K5 News FM Tacloban (DYTG)

Tacloban; Philippines;
- Broadcast area: Northern Leyte, southern Samar
- Frequency: 103.1 MHz
- Branding: 103.1 K5 News FM

Programming
- Languages: Waray, Filipino
- Format: Contemporary MOR, News, Talk
- Network: K5 News FM

Ownership
- Owner: Tagbilaran Broadcasting System
- Operator: 5K Broadcasting Network

History
- First air date: 2016
- Former names: Dream Radio (2016–2022); Kaboses Radio (January – July 2023); Radyo Bandera (August – November 2023);
- Call sign meaning: Tagbilaran

Technical information
- Licensing authority: NTC
- Class: C, D, E
- Power: 5 kW
- ERP: 10 kW

= DYTG =

Radio station in Tacloban, Philippines

103.1 K5 News FM (DYTG 103.1 MHz) is an FM station owned by Tagbilaran Broadcasting System and operated by 5K Broadcasting Network. Its studios and transmitter are located at Zone 4, Brgy. Utap, Tacloban.

==History==
The frequency was formerly occupied by Dream Radio under Prime Media Services from 2016 to the end of 2022, when it swapped frequencies with sister station Kaboses Radio.
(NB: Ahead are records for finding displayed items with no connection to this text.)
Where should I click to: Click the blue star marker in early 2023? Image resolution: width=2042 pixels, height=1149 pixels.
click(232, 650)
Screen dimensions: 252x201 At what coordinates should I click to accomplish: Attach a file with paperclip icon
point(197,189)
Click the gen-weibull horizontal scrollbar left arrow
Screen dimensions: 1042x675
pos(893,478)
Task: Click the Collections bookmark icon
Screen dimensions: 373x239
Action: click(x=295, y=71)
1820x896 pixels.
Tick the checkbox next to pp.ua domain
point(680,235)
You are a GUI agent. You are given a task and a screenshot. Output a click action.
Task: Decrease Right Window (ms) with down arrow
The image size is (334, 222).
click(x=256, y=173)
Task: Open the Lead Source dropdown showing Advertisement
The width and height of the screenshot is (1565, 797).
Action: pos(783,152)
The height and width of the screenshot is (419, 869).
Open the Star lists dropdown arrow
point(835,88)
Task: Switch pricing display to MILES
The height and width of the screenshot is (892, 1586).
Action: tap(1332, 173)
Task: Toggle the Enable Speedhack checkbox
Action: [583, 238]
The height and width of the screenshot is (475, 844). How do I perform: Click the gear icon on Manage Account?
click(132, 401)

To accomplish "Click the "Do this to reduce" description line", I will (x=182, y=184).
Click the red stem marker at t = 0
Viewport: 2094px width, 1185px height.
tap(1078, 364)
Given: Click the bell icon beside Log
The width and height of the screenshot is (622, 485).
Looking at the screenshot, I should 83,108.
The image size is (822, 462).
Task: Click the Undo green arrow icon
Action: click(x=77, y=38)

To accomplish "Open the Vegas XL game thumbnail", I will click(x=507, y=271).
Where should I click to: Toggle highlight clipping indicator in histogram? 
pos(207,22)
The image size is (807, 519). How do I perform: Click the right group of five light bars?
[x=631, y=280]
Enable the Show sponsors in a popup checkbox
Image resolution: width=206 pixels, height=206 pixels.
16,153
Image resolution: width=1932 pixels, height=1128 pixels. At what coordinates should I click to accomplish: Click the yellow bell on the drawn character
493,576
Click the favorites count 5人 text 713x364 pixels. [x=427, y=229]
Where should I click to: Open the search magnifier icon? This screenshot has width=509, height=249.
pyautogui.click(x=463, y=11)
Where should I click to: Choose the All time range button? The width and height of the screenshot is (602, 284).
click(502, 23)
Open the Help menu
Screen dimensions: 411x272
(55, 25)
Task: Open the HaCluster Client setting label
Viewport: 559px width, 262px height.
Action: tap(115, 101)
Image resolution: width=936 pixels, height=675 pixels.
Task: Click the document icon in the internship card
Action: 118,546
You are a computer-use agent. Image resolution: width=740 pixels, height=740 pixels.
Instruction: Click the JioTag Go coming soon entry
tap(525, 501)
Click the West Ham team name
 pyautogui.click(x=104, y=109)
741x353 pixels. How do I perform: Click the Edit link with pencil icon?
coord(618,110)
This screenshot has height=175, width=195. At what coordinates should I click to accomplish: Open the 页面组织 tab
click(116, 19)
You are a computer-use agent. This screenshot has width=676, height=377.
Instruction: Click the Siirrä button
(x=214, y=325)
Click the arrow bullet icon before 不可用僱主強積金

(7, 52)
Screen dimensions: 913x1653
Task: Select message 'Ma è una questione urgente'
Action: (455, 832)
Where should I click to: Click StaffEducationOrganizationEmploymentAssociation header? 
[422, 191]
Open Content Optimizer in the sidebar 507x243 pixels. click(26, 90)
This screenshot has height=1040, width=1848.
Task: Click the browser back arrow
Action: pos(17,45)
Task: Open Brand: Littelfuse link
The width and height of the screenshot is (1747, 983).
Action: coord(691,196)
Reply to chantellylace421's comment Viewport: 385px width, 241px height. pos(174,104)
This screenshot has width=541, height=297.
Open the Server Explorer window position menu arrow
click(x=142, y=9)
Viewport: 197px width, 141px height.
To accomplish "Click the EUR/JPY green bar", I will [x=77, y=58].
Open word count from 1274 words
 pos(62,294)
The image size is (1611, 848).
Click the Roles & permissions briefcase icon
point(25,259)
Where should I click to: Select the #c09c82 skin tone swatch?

On July 12, 2023, it went off the air and migrated its operations online. On November 23, the station returned to terrestrial air on 107.9 MHz.

5K Broadcasting Network took over the station's operations. On August 14, it was launched under the Radyo Bandera Sweet FM network, which became K5 News FM on December 1.